Na wczorajszej sesji rady miejskiej w Dąbrowie Białostockiej został poruszony temat spotkania, do którego doszło w zeszłym tygodniu w Sokółce. Samorządowcy Prawa i Sprawiedliwości odnieśli się do wizyty parlamentarzystów Platformy Obywatelskiej.
REKLAMA
Na spotkaniu obecny był Łukasz Owsiejko, wiceprzewodniczący dąbrowskiej rady.
- Czy udzielał pan pełnomocnictwa swojemu zastępcy, radnemu Łukaszowi Owsiejko, na reprezentowanie dąbrowskiego samorządu i wypowiadanie się na demonstracji partyjnej w imieniu samorządu gminy Dąbrowa Białostocka?

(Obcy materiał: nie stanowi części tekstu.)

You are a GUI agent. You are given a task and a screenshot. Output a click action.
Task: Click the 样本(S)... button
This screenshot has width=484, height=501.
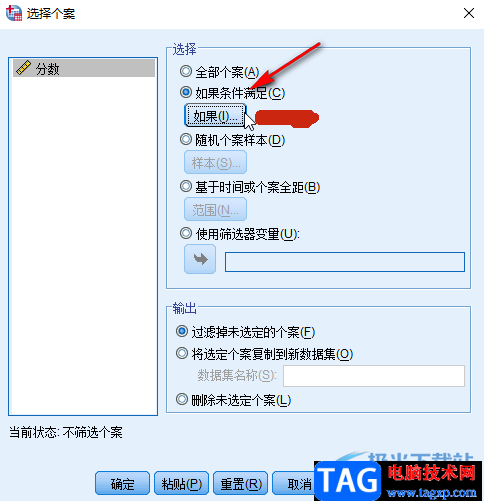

Czy treści były z panem uzgadniane? - radny Tadeusz Jedliński skierował swoje pytanie do przewodniczącego Adama Wojteczko.
- Trudno mi się odnieść do tej sytuacji, ponieważ jej nie znam – odparł Adam Wojteczko.
- Ale czy pan udzielił pełnomocnictwa dla pana radnego, aby reprezentował lokalny samorząd? - dopytywał radny.
- Nie wydaje mi się, aby takie pełnomocnictwo czy upoważnienie było potrzebne. Ja pełnię funkcję przewodniczącego, a wiceprzewodniczący też jest reprezentantem rady, reprezentantem naszego samorządu. W dużej mierze podobnie jak każdy z radnych – stwierdził Adam Wojteczko.
- Rozumiem, że może pan tego nie oglądał, nie jest pan w temacie, więc przybliżę. 20 kwietnia na politycznym wiecu w Sokółce mało miejsce wystąpienie radnego Owsiejko, który stwierdził, że występuje w imieniu samorządu gminy Dąbrowa Białostocka. Stwierdził też: „Dziwię się samorządom, że podejmują działania wspierające w tym przypadku Platformę Obywatelską. Jest to dla mnie niezrozumiałe, my jako samorząd Dąbrowa Białostocka, na pewno takiego działania byśmy nie podjęli”. „Nie podjęli”, czyli pan zawyrokował, że nie ma miejsca na spotkania osób o innych poglądach na terenie gminy Dąbrowa Białostocka. To, że pewne rzeczy są dla radnego Owsiejko niezrozumiałe, to można zrozumieć, szczególnie, gdy stwierdza za siebie. Jednak tam jest mowa o tym, że głos mówcy jest równoznaczny z głosem i poglądami dąbrowskiego samorządu, a więc i rady. Uważam, że na takie stwierdzenia, szczególnie w czyimś imieniu nie można być obojętnym i nie może być na to zgody. Przynajmniej mojej zgody pan nie miał – stwierdził Tadeusz Jedliński.
Przypomnijmy, 20 kwietnia w Sokółce politycy PiS zorganizowali konferencję prasową, na której sprzeciwiali się wizycie posłów PO.
- Rozkładając na słowa moją wypowiedź to być może ma pan rację. Powiedziałem, że jako wiceprzewodniczący reprezentuję samorząd ogółem. Nie reprezentuję pana poglądów, tylko niektórych z radnych, którzy sympatyzują z Prawem i Sprawiedliwością. Pan może to interpretować na ten sposób. W mojej wypowiedzi powiedziałem, że współpraca obecnego rządu na poziomie województwa, powiatu daje korzyści dla takich samorządów jak Dąbrowa Białostocka. Proszę mojej wypowiedzi nie wiązać z wypowiedziami moich poprzedników. Mówiłem, że dziwię się samorządowcom, którzy teraz podejmują działania wspierające i angażują się w gierki polityczne. Programy pomocowe, które teraz realizujemy są wprowadzane poprzez ten rząd - wyjaśnił Łukasz Owsiejko. - Może w przypadku burmistrz Sokółki Ewy Kulikowskiej nie było to czynne zaangażowanie, bo na spotkanie nie przyszła, ale pracownicy magistratu sokólskiego już tak. Wydarzenie odbywało się w domu kultury, gdzie taka wizyta polityczna nie powinna się odbywać, stricte podpisana pod daną partię. Nie angażuję się w wojny sokólskie, jeżeli chodzi o starostwo i panią burmistrz. Chciałem przedstawić, jakie my mamy korzyści z tego, że rządzi obecny rząd. Jeżeli pana uraziłem, jeżeli pan się nie zgadza z tym, to przepraszam.